Everybody danced — alone, in circle groups, with partners, men with men, women with women, anything goes at an Armenian party. Now watch the women dancing: Very, very seductively with much gyration of hips, and curving of arms in the air, with hands sexily turning at the wrist and fingers twirling as if screwing in light bulbs. Do you get the picture?

So, there I sat at the table, eating, drinking, watching, in awe of the seductive hip-swinging and  twirlings of these sexy women, the women working at the office of my husband.

Then this happened

One of the hip-swingers came up to me, smiling with challenge in her dark eyes, grabbed my hand and pulled me up out of my chair and motioned me to come to the dance floor with her.

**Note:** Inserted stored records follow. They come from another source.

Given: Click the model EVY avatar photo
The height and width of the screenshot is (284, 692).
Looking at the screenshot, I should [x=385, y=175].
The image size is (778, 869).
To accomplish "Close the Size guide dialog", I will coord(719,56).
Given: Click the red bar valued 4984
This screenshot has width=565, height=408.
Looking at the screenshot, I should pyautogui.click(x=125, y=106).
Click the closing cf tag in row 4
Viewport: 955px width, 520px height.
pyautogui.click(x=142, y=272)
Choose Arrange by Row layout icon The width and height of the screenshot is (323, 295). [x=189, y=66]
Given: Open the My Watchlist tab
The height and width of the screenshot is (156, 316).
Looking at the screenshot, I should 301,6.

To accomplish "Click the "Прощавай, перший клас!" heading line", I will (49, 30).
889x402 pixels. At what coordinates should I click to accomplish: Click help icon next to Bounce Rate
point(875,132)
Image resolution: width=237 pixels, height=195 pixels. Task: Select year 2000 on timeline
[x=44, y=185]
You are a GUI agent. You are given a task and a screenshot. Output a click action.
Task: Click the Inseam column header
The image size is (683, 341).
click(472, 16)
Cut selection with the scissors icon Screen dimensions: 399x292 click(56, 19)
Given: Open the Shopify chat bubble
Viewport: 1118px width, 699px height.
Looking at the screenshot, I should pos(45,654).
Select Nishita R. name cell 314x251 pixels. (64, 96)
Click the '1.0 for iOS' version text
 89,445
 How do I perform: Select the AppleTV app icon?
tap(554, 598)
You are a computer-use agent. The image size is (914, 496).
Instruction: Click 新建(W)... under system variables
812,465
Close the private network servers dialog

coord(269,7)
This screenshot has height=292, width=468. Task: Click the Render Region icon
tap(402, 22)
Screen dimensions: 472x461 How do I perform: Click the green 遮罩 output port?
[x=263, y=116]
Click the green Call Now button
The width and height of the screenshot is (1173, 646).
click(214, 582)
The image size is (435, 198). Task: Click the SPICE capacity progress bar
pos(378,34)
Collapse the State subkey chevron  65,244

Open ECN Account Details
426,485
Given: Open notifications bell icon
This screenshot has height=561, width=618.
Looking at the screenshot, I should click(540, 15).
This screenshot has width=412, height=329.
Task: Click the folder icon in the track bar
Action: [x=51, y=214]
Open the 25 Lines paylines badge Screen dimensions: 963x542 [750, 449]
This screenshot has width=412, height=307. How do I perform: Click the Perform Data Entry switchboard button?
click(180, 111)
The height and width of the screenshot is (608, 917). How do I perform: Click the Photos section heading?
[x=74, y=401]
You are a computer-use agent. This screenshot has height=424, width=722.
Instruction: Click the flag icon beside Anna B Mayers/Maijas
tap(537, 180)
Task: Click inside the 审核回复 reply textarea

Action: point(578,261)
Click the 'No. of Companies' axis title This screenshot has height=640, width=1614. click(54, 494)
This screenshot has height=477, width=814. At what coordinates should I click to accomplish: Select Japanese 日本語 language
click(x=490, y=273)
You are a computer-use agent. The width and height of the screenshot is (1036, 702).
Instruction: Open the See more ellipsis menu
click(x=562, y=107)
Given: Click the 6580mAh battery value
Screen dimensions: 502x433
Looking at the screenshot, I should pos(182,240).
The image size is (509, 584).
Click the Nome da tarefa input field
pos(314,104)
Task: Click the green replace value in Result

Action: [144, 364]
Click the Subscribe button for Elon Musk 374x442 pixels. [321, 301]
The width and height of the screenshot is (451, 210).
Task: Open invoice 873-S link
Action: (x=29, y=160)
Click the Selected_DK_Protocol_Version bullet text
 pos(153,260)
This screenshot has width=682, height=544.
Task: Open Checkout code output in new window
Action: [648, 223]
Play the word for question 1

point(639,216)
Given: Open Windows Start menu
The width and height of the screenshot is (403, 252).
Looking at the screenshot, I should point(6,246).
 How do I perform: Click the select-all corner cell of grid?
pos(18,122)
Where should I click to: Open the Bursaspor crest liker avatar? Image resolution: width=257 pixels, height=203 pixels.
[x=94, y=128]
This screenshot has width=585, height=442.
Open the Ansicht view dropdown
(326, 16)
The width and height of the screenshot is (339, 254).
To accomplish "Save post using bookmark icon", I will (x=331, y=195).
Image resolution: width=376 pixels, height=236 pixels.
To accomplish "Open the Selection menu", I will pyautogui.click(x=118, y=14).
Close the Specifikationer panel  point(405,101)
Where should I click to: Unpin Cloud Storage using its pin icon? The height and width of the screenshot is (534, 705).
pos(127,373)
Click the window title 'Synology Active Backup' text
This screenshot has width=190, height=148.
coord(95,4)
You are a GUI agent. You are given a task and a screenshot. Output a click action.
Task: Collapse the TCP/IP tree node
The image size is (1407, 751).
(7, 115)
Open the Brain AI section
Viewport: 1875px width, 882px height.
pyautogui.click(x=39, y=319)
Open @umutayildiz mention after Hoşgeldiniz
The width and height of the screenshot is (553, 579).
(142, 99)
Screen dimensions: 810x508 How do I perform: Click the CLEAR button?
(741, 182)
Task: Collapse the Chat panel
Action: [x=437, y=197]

Talk about not being in your comfort zone.

Had I known this was coming, I’d have fortified myself with more vodka. I experienced a wave of panic, or maybe two or three.

Scary waves

Waves of panic


I had to do something. I had to say no, no way! I don’t know how to swing my hips and twirl my fingers. Please, please, just let me sit here.

But then what would that look like? What would they think? That I, the new boss’s wife, did not know how to party, was too stuck up to have a bit of fun?

I knew what I had to do

I had to make an utter idiot of myself in front of the whole group, knowing that all the eyes would be on me. I had to save myself by drowning, so to speak.

And so, I did

I tried to imitate the women, gyrated my hips, lifted my arms, tried to twirl my fingers — me, in my low-heeled shoes, in my un-glittery, un-glamourous clothes. Everybody was looking at me.

I was mortified

And then I decided to just let it be what it was: What the hell, who cares, just do it. So, I swung my hips a little harder, twirled my hands a little more, until finally, the music stopped. And people smiled at me and said I did great and they all lied. But nobody thought I was stuck up.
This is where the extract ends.